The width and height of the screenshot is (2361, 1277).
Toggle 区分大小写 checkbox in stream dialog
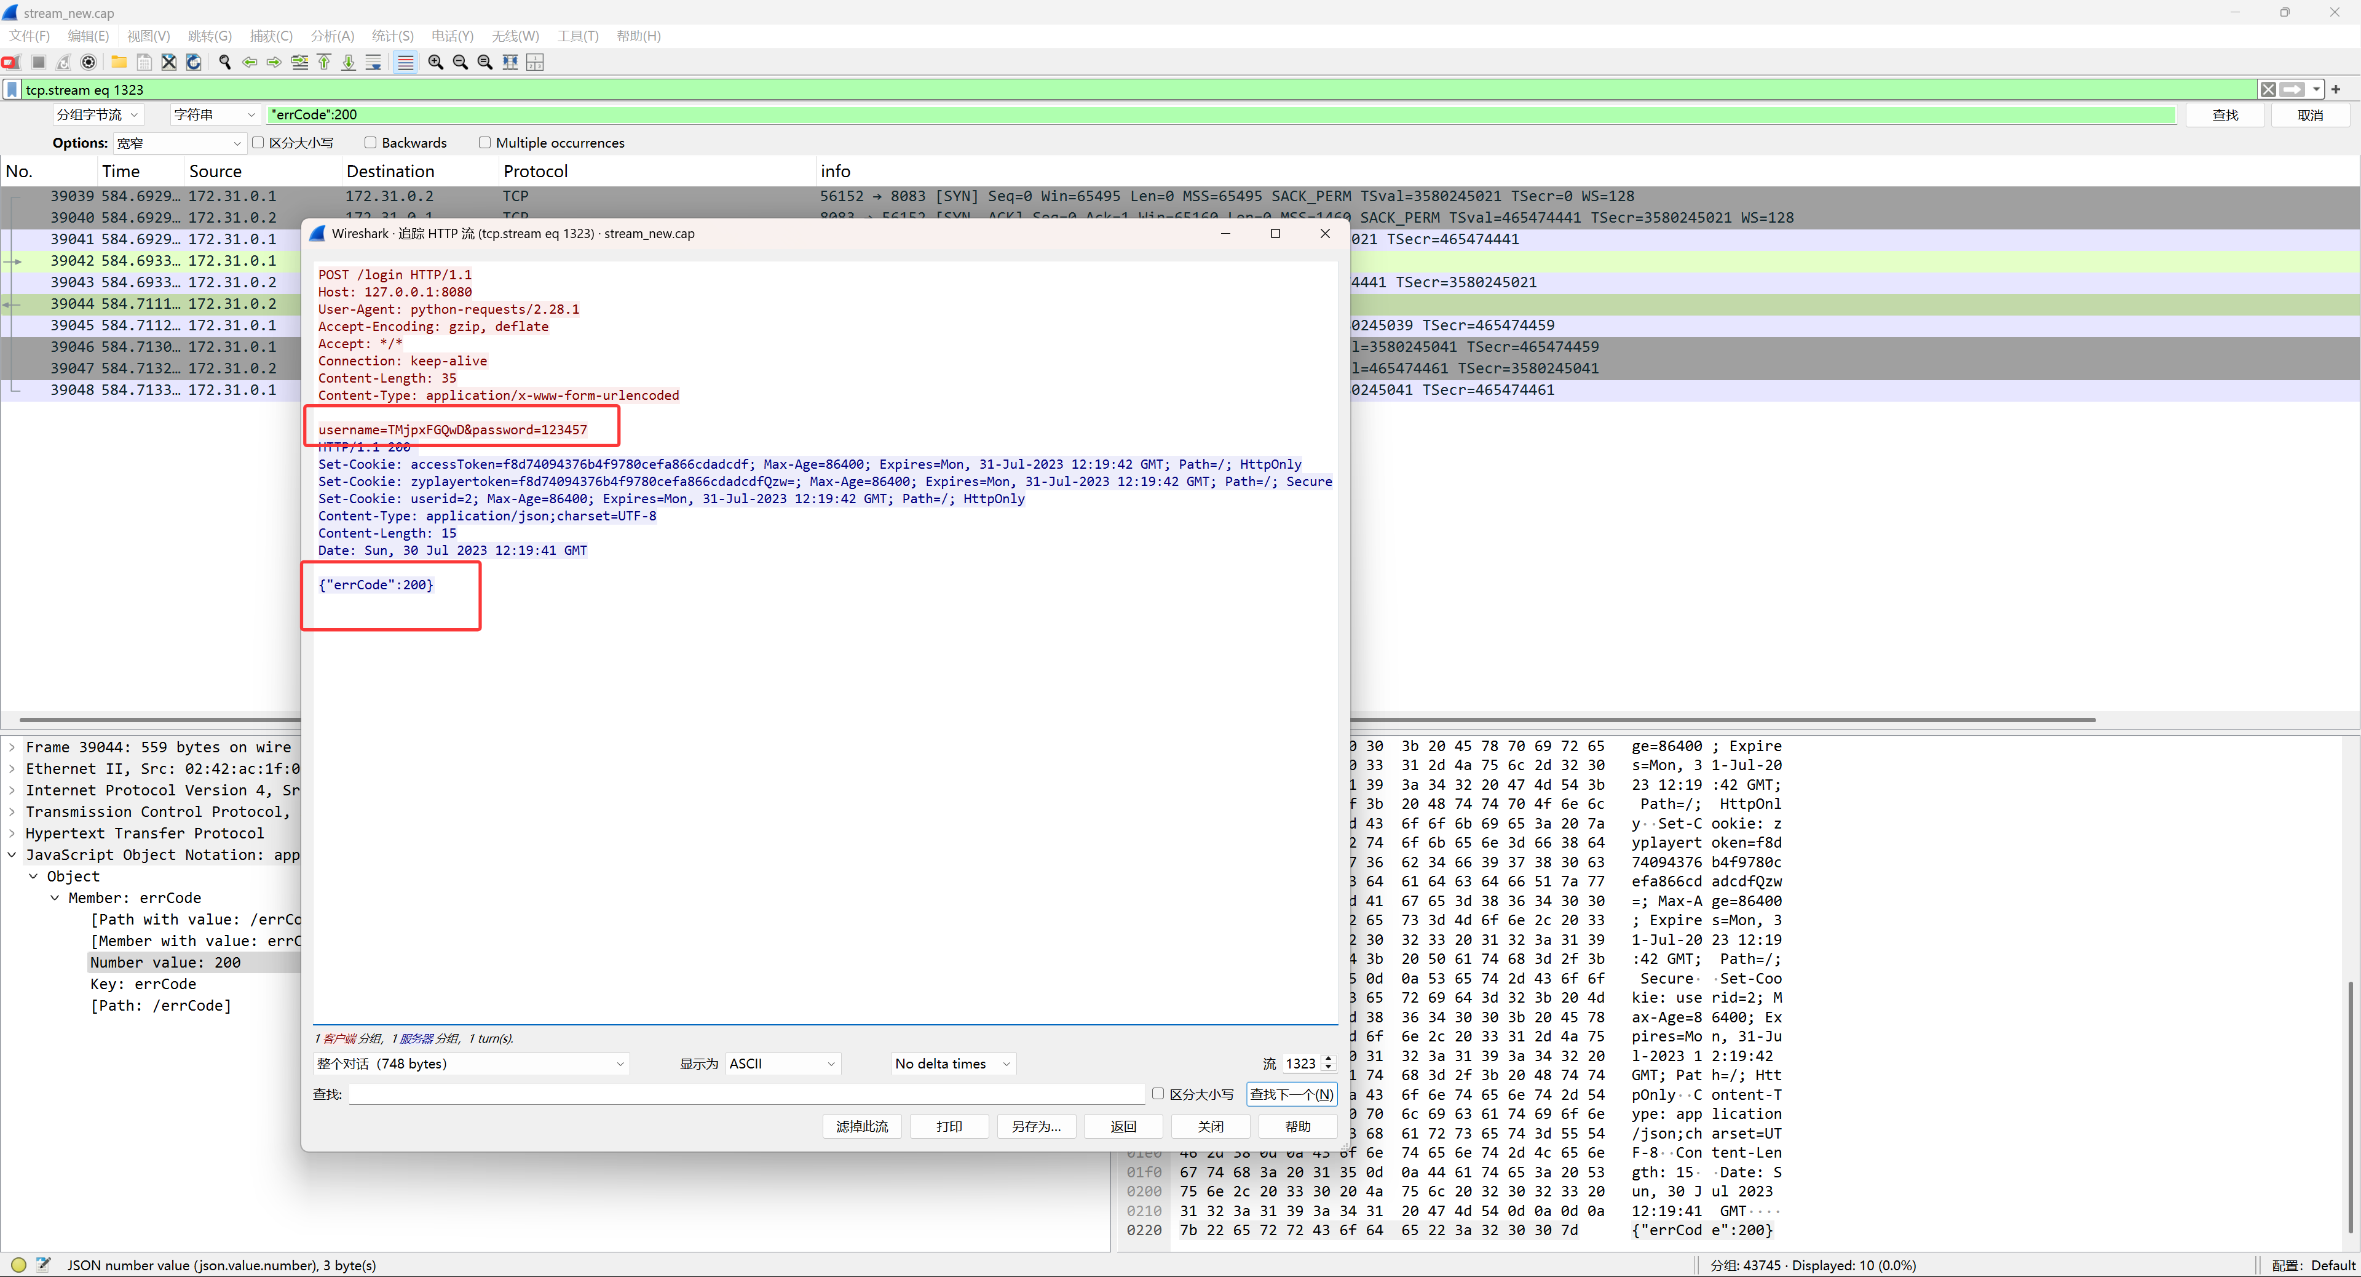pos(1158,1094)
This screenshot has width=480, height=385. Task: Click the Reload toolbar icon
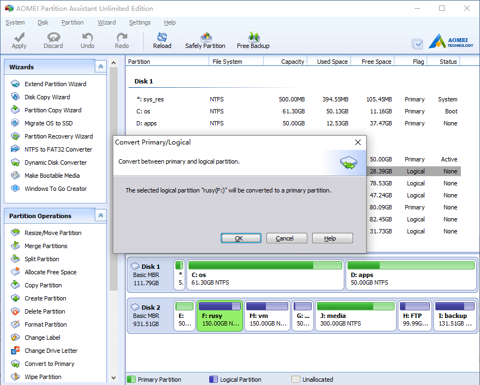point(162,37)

## Given exercise
Please copy the entries above word for word, leaving out the pictures.

## Response
The width and height of the screenshot is (2361, 1277).
Toggle 区分大小写 checkbox in stream dialog
pos(1158,1094)
This screenshot has width=480, height=385. Task: Click the Reload toolbar icon
point(162,37)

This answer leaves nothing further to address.